Aim of the exercise: Each line from the one with "Viewport: 1024px width, 556px height." through the end of the records below should be transcribed exactly, and each picture should be skipped.

[Stored items]
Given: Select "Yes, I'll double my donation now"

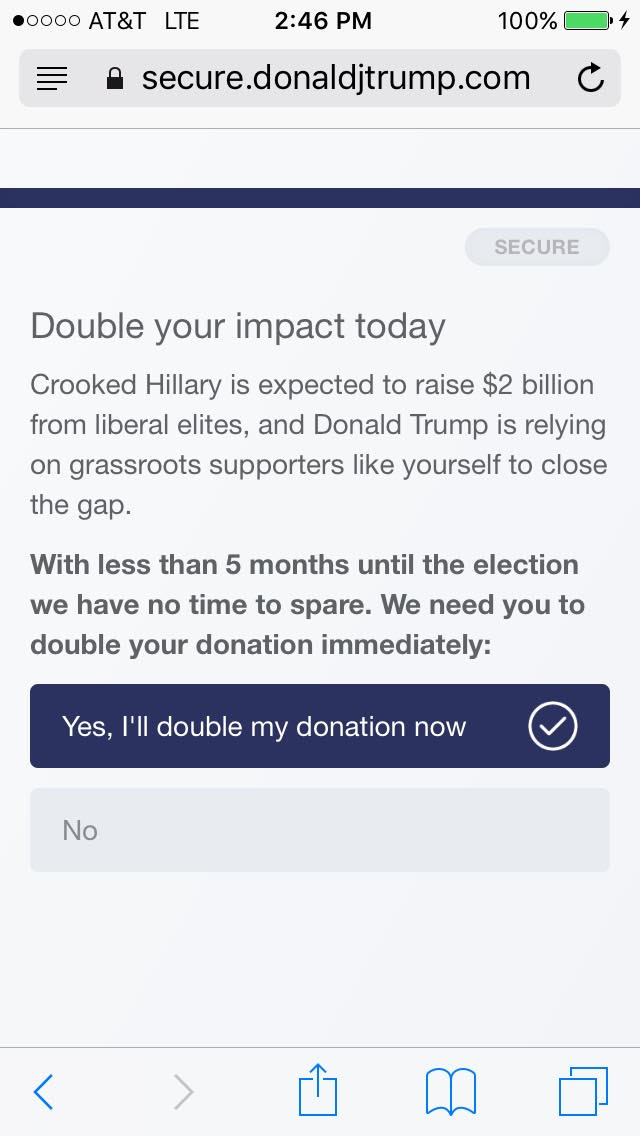Looking at the screenshot, I should tap(264, 727).
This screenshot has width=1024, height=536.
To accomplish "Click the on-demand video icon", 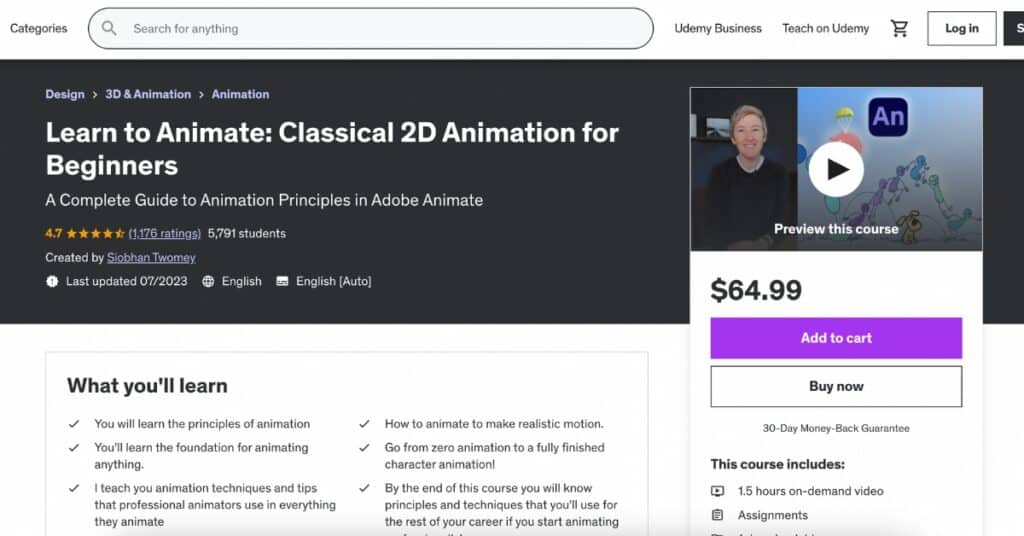I will (x=717, y=491).
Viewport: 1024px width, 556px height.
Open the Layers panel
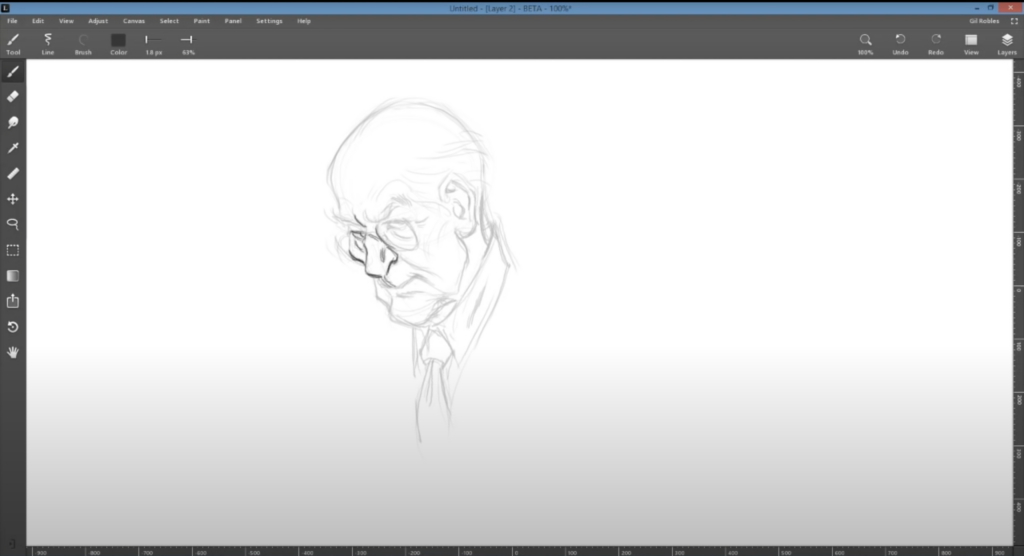coord(1006,44)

Output for this exercise:
Viewport: 1024px width, 556px height.
Open the Layers panel
coord(1006,44)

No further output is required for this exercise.